BACAAN UNTUK DITELAAH.
Kebijakan mengungsikan sebagian warga dikeluarkan pasca peningkatan status Merapi menjadi Siaga (Level III), pada 5 November 2020. Mereka yang diungsikan merupakan warga dari Dusun Kalitengah Lor, Desa Glagaharjo, Kecamatan Cangkringan, Kabupaten Sleman, DIY. Dusun tersebut berada dalam zona ancaman bahaya erupsi Merapi. Radiusnya berada di bawah 5 kilometer dari puncak Merapi.
Adapun warga yang diungsikan lebih dahulu berasal dari kelompok rentan seperti lansia, perempuan, ibu hamil, balita, hingga anak-anak. Mereka mulai menempati barak pengungsian, di kompleks Balai Desa Glagaharjo, sejak 7 November 2020.
Awalnya, jumlah warga yang akan mengungsi diperkirakan hanya berjumlah 133 orang. Namun, perkiraan itu meleset. Terdapat sebagian warga bukan kelompok rentan ikut mengungsi karena merasa khawatir dengan ancaman erupsi Merapi. Menurut data dari Pemerintah Desa Glagaharjo, hingga Senin (14/12/2020), jumlah pengungsi mencapai 227 orang.

DAFTAR TUGAS.
a) Tuliskan kembali tanpa perubahan bagian teks tentang pengungsian warga Merapi, dimulai dengan "Adapun warga yang" dan berlanjut hingga "mencapai 227 orang.".
b) Menurut teks tentang pengungsian warga Merapi, sejak tanggal berapa warga mulai menempati barak pengungsian di kompleks Balai Desa Glagaharjo?
c) Tuliskan lanjutan teks tentang pengungsian warga Merapi, dimulai sesudah kalimat terakhirnya.
Catatan-catatan ini diambil dari sumber yang berbeda.

CUPLIKAN DATA.
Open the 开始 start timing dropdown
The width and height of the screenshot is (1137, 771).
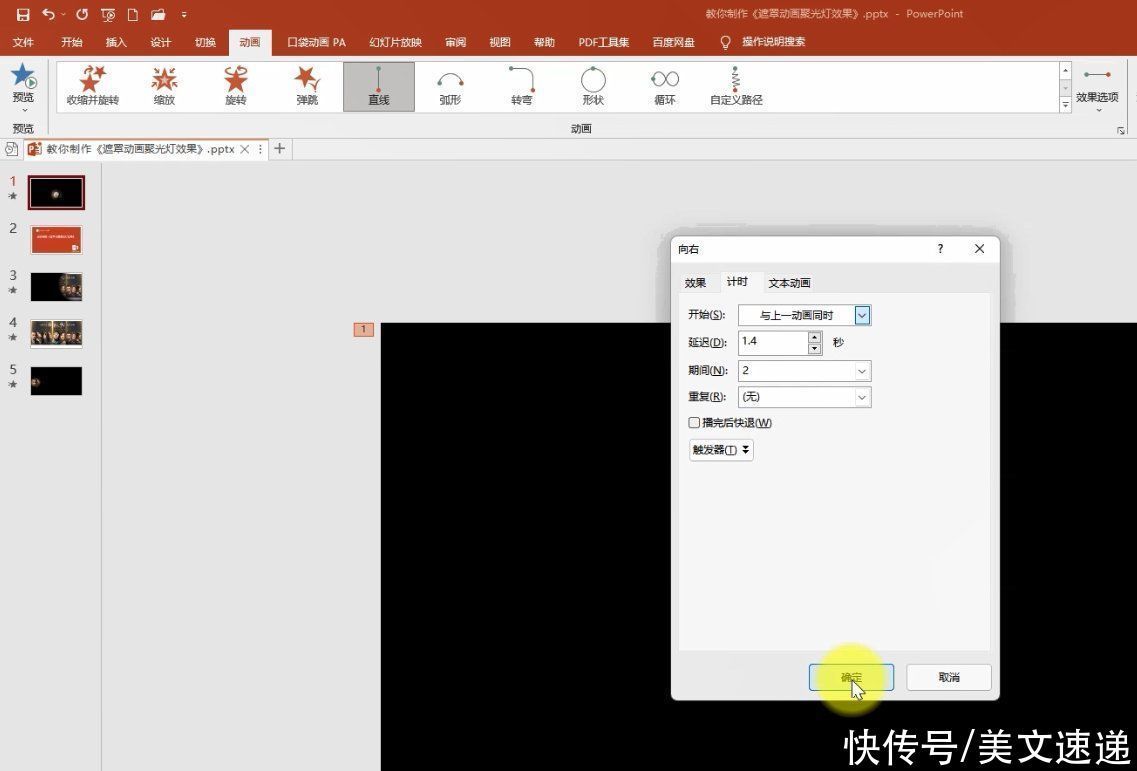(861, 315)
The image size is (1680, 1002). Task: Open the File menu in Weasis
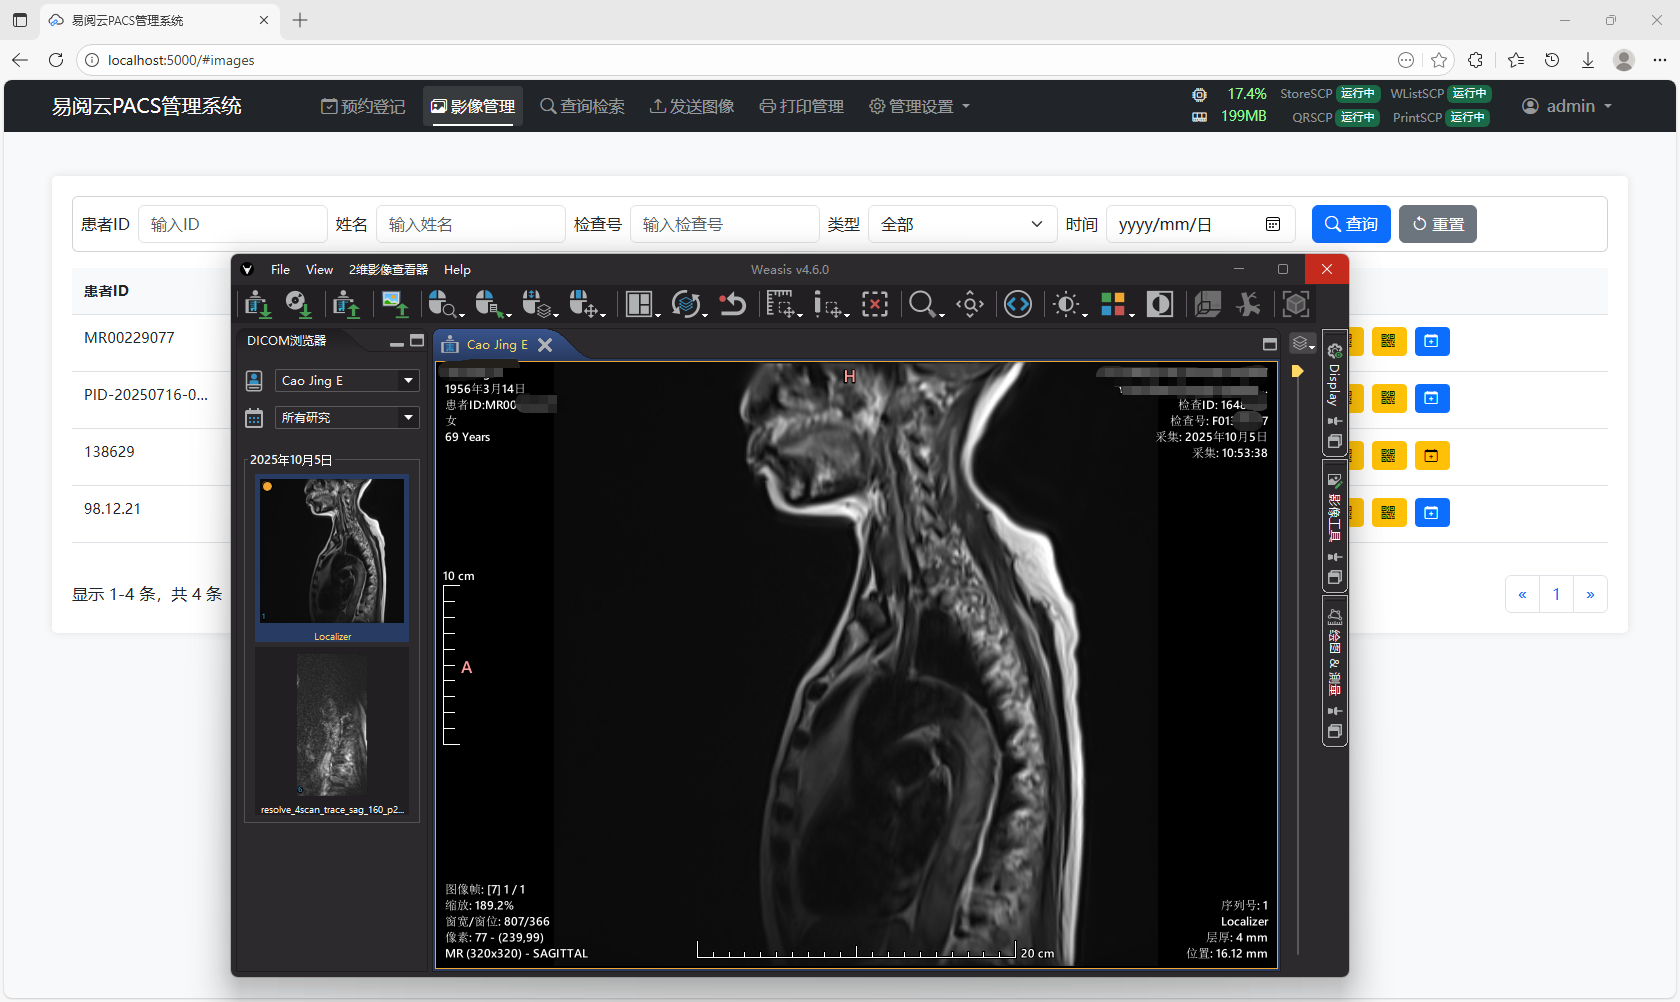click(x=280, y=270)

---

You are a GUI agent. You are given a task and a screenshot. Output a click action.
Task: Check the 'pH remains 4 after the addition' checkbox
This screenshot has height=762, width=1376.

--

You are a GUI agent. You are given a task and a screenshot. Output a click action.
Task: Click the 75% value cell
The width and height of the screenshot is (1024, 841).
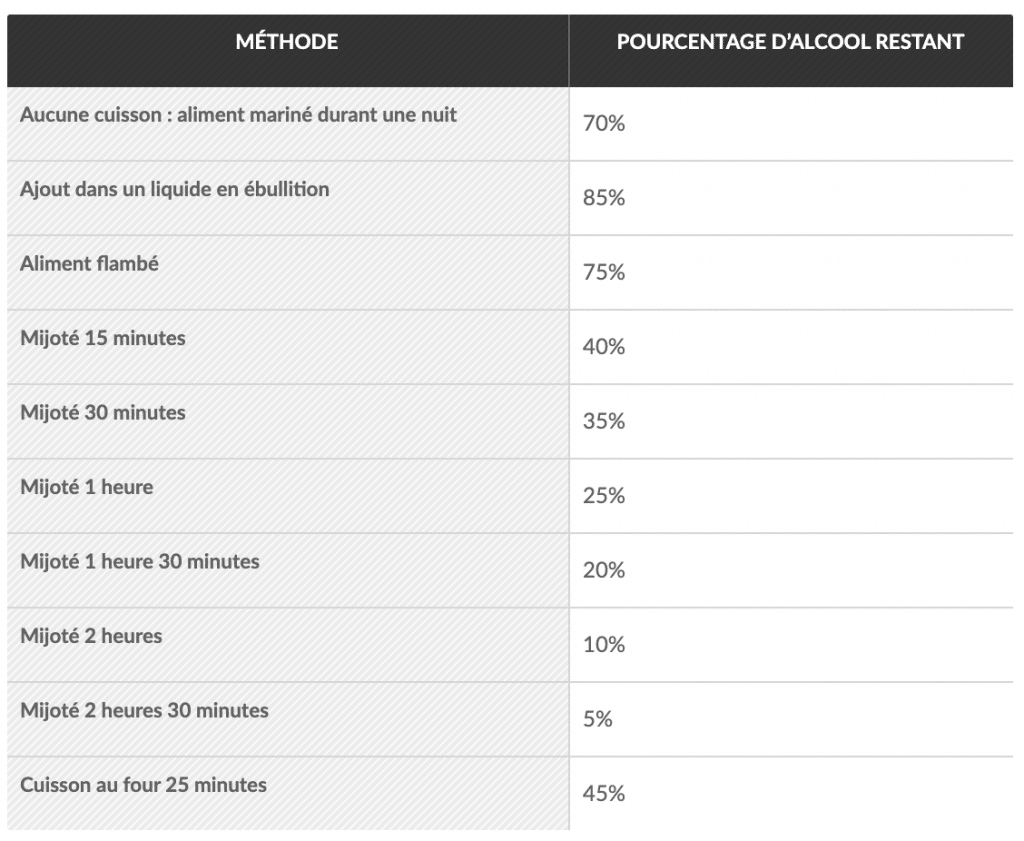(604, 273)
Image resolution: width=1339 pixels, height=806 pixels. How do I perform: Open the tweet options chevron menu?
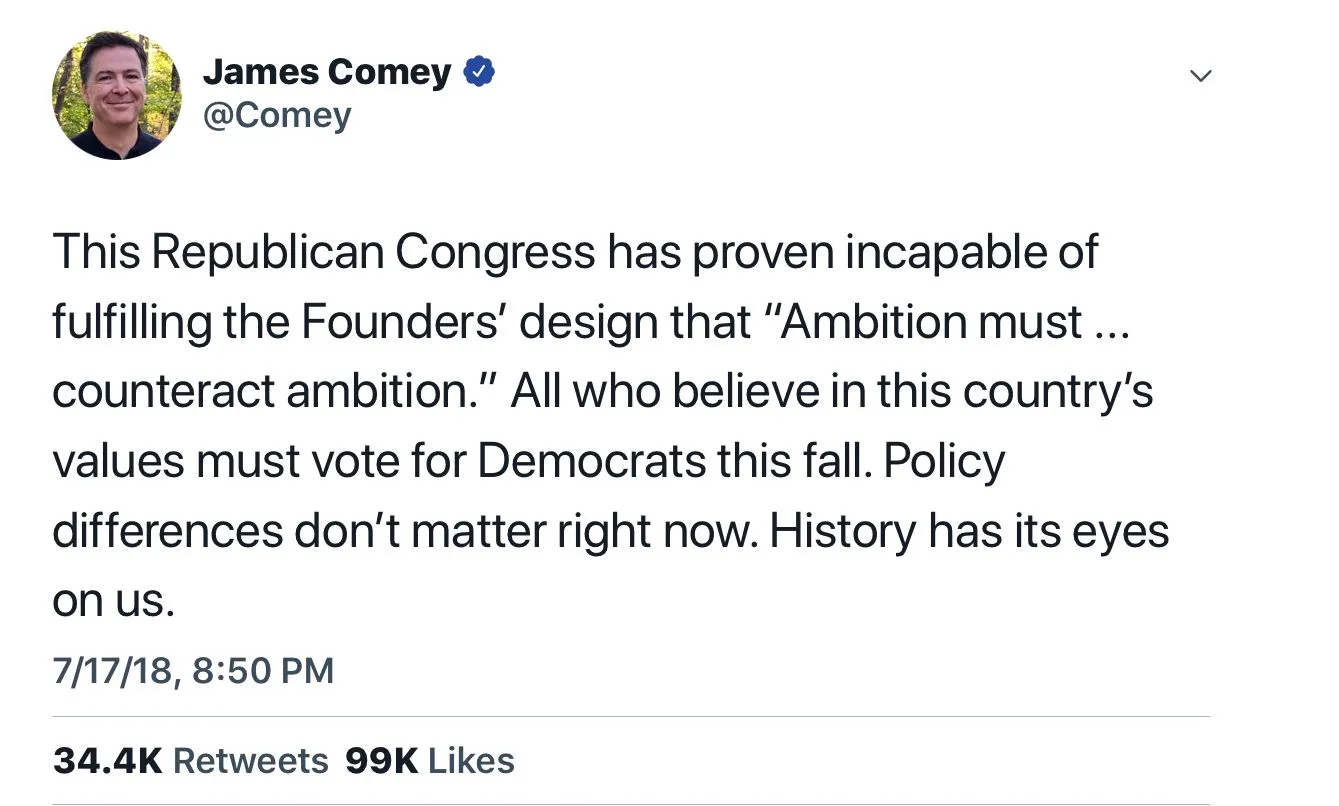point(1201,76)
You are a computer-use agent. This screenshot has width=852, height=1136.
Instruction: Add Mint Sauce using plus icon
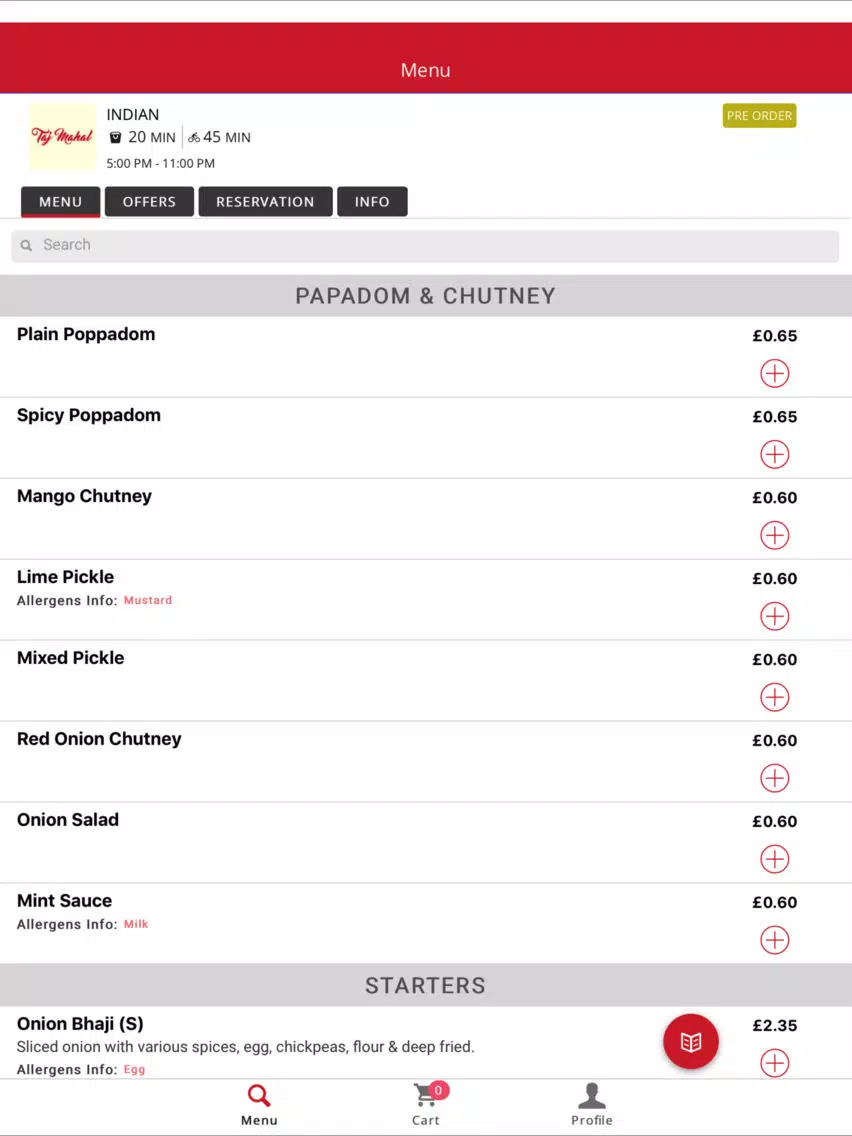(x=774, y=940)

JAWABAN TIAP TUGAS.
a)
Adapun warga yang diungsikan lebih dahulu berasal dari kelompok rentan seperti lansia, perempuan, ibu hamil, balita, hingga anak-anak. Mereka mulai menempati barak pengungsian, di kompleks Balai Desa Glagaharjo, sejak 7 November 2020.
Awalnya, jumlah warga yang akan mengungsi diperkirakan hanya berjumlah 133 orang. Namun, perkiraan itu meleset. Terdapat sebagian warga bukan kelompok rentan ikut mengungsi karena merasa khawatir dengan ancaman erupsi Merapi. Menurut data dari Pemerintah Desa Glagaharjo, hingga Senin (14/12/2020), jumlah pengungsi mencapai 227 orang.

b) Sejak 7 November 2020.

c)
Trisno mengatakan, pihaknya tak berkeberatan saat pertama kali diminta mengungsi. Menurut dia, anjuran mengungsi dikeluarkan demi keselamatan warga. Untuk itu, ia berusaha agar tetap merasa nyaman di pengungsian. Namun, tak dimungkirinya, sekali waktu ia sempat kembali ke rumahnya yang berada di zona ancaman bahaya erupsi.
“Sempat satu kali pulang. Buat panen jagung di kebun. Eman-eman kalau tidak dipanen. Setelah panen, saya juga langsung kembali di pengungsian,” kata Trisno.
Kepala Seksi Pemerintahan Desa Glagaharjo, Heri Prasetya menyampaikan, pengungsi yang bertahan di pengungsian pada siang maupun malam hari, hanya dari kelompok lansia. Warga berusia produktif meninggalkan pengungsian pada siang hari. Mereka akan kembali ke barak pengungsian mulai sore hari untuk bermalam di barak tersebut.
“Yang usia produktif biasanya mencari rumput kalau siang hari. Juga, memberi pakan ternaknya. Tetapi, sore sudah balik lagi ke barak buat menginap. Kalau malam mereka merasa khawatir karena aktivitas gunung tidak bisa dilihat,” kata Heri.
Lebih lanjut, Heri menyampaikan, pihaknya tak memungkiri sebagian pengungsi mulai jenuh tinggal di pengungsian. Khususnya pengungsi lansia yang rindu beraktivitas di rumah masing-masing. Di sisi lain, status Merapi juga masih Siaga (Level III). Dengan begitu, sangat berisiko jika harus memulangkan pengungsi ke rumahnya.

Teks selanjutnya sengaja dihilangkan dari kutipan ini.